K K | Apr 13, 2010 01:19 PM

Most of you know what a xiao long bao is (others loosely use the term soup dumplings).

http://en.wikipedia.org/wiki/Xiao_lon...

So if you know them, Nan Xiang, Jia Jia, Din Tai Fung, amongst others are globally known names.

In NY, Spring Deer/Joe's Shanghai is uber famous. For LA there's also a branch of Din Tai Fung but there's also many other non brand name favorites like JJ, Mei Long Village, or the mom and pop shop. In San Francisco Bay Area, it's pretty much Koi Palace, Yank Sing (both interestingly dim sum places that excel in them), plus many other Shanghai spots.

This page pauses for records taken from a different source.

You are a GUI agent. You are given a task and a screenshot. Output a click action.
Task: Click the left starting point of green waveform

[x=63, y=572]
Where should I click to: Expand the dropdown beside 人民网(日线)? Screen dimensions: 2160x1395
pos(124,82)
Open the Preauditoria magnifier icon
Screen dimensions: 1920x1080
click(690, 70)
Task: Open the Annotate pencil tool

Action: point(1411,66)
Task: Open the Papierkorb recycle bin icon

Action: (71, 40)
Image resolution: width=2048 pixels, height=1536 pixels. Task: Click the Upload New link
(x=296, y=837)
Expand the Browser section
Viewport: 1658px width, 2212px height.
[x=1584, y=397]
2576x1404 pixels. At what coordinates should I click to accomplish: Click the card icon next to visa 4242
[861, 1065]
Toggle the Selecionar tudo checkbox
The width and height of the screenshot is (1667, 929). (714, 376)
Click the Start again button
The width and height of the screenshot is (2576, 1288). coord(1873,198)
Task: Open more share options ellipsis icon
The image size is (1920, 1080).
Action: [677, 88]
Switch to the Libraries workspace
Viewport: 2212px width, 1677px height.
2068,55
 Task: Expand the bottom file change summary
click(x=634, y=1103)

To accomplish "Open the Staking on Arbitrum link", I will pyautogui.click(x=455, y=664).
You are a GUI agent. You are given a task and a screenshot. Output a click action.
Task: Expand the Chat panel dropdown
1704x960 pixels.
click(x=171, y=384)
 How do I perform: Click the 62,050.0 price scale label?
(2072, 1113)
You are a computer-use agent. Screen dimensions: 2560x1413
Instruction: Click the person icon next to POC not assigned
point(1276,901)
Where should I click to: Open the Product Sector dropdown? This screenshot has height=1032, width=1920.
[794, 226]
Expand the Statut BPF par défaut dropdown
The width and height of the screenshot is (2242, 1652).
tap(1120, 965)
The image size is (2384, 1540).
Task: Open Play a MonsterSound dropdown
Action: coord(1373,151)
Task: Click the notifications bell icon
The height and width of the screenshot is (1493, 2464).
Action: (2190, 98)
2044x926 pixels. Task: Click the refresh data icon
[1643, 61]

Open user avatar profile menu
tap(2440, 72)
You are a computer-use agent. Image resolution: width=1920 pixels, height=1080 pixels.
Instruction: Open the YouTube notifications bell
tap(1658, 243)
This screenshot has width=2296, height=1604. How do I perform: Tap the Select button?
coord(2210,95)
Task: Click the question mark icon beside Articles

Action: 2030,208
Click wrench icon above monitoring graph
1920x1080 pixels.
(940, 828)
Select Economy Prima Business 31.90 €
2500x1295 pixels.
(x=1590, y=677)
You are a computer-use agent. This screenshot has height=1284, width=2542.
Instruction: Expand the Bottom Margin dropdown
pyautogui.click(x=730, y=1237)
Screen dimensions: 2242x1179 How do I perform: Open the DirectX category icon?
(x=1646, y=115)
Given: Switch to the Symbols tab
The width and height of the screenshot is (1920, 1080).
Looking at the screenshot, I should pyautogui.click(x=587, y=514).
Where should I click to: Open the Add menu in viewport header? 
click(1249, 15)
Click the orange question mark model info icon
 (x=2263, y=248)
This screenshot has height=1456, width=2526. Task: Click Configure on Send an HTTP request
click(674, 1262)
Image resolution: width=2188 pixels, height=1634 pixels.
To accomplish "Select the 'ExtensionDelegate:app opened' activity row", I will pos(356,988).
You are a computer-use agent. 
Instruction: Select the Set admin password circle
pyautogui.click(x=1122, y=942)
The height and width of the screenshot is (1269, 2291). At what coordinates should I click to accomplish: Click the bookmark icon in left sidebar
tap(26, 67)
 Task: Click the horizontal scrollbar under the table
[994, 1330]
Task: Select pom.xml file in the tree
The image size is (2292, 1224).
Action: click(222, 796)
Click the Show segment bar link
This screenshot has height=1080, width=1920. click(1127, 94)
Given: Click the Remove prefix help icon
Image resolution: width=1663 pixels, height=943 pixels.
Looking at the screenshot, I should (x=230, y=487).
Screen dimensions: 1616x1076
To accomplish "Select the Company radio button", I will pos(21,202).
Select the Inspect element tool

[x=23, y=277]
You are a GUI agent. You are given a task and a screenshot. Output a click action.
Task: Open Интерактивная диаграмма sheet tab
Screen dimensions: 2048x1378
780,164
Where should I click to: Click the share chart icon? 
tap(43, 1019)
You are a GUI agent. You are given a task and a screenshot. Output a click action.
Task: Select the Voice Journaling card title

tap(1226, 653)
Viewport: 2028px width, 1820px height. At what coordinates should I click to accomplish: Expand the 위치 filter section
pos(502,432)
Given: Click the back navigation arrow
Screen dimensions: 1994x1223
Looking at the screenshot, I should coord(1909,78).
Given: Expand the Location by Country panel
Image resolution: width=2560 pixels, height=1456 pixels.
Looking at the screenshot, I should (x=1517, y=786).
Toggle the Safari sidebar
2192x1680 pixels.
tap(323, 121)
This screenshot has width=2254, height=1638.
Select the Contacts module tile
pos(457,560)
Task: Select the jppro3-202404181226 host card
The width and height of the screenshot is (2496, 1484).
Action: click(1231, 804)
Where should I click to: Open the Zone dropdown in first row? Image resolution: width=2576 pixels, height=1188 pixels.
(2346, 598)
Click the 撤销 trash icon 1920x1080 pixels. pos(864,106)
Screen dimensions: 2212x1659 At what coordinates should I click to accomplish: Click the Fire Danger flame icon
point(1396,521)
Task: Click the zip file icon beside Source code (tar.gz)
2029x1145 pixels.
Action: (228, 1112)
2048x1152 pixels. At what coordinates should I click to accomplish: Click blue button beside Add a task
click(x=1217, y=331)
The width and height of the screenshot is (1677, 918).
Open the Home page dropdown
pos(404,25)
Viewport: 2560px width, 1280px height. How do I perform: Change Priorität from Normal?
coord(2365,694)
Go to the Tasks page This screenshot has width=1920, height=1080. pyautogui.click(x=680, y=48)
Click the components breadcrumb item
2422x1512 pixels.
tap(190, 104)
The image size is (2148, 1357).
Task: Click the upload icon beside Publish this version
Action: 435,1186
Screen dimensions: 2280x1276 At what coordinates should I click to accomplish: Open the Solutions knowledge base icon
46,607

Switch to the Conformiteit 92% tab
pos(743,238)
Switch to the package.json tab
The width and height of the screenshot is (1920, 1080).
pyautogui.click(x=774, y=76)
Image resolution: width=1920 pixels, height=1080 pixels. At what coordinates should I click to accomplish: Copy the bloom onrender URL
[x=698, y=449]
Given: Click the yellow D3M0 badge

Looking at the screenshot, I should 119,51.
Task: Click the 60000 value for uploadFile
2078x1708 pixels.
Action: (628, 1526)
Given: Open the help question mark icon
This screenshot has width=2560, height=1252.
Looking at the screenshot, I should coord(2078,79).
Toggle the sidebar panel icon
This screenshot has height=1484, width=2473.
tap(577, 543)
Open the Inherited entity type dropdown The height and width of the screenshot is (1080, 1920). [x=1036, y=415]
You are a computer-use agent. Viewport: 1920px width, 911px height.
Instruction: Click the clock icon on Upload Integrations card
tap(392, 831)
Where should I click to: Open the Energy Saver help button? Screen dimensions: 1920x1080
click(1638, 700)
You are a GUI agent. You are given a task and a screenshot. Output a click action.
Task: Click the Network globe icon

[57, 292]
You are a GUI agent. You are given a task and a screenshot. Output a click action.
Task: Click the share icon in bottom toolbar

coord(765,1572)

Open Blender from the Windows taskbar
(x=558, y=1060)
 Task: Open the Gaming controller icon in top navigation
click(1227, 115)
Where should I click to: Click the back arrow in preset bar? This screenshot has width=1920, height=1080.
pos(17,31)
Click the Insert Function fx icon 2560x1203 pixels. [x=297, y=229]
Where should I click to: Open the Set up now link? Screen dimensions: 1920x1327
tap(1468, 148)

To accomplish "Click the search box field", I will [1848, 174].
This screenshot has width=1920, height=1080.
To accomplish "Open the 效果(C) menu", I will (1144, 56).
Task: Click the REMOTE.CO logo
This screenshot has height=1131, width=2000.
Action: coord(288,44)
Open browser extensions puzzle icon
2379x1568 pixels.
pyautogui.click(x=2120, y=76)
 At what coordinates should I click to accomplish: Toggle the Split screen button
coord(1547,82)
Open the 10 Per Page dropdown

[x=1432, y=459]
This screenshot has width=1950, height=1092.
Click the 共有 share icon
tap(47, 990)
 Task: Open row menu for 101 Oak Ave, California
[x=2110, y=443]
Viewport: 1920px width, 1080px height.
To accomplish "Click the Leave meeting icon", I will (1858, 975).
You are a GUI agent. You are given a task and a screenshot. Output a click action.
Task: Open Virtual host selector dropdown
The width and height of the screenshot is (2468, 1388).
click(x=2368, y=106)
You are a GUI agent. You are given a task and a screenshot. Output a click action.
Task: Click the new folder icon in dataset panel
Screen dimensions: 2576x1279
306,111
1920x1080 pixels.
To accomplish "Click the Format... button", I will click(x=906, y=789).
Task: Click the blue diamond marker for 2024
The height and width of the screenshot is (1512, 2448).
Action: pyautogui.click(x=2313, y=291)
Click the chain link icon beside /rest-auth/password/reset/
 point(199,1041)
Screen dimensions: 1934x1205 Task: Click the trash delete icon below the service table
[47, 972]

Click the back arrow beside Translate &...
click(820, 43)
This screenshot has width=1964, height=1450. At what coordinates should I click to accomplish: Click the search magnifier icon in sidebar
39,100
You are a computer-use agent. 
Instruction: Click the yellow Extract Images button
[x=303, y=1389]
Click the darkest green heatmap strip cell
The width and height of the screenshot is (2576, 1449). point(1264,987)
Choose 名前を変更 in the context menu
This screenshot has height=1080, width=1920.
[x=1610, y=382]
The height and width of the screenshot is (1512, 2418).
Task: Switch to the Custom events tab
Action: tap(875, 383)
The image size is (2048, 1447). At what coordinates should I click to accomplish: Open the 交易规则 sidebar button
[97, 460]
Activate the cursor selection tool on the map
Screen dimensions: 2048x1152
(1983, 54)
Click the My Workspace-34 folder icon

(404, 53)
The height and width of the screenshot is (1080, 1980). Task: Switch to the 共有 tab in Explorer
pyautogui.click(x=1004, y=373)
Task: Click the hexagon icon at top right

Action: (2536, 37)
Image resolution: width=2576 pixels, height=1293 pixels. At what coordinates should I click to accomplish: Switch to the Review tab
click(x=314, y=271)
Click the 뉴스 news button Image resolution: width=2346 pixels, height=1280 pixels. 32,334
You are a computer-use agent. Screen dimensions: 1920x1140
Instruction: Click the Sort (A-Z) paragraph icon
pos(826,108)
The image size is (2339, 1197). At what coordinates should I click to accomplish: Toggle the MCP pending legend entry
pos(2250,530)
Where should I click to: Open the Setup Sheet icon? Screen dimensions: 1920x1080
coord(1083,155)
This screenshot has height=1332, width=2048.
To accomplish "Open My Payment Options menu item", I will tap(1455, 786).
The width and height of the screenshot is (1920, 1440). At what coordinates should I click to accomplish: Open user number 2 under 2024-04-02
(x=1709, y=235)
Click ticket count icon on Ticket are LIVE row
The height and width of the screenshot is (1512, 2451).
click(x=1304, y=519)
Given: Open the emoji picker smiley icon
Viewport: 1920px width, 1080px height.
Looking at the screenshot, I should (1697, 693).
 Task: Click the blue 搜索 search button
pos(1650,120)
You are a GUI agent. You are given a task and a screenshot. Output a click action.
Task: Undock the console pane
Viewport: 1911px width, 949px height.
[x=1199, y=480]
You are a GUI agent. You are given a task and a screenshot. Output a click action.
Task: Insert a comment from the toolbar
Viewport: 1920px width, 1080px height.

Earlier I was watching this youtube clip of this Hong Kong TV and media personality, who is known as Ah So. Without getting too much into her background she did a lot of work in Hong Kong radio and hosted a lot of TV shows, mostly the more well known ones about food. She is also infamous for being rude and extremely arrogant in her speech, extremely critical of food (especially badly done expensive food, even if considered cheap), and in a sense gained her acclaimed status.

One remark she made and I will translate it

"The difference between a properly done xiaolongbao (and baozi) is that the properly done xiaolongbao will create and exert ample soup from the natural juices of the pork filling. That is how you tell if the chef is doing his work properly. A badly and improperly done xiaolongbao is where the chef inserts a congealed/gelationous mini spoon of soup with the filling into the bao then steamed, so the gelatin melts and becomes soup".

That is quite the bold statement. Does that mean that Nan Xiang (as featured on Anthony Bourdain's No Reservation Shanghai episode) that does gelatin into soup, is incorrect/lazy/not as good?

Is the gelatin method prevalent across the US supposed best Shanghainese restaurants that do XLB well? Is it even possible to do a proper XLB where the soup is not manually inserted but created from purely steaming and creating the right pork filling mixture?

On top of that, she says that if you can taste the difference between (without knowing what goes inside the kitchen) what is inserted as soup into the XLB versus the soup that comes naturally from the meat filling, then you're qualified to talk about food (in the loose sense). Cocky yes....agree or disagree?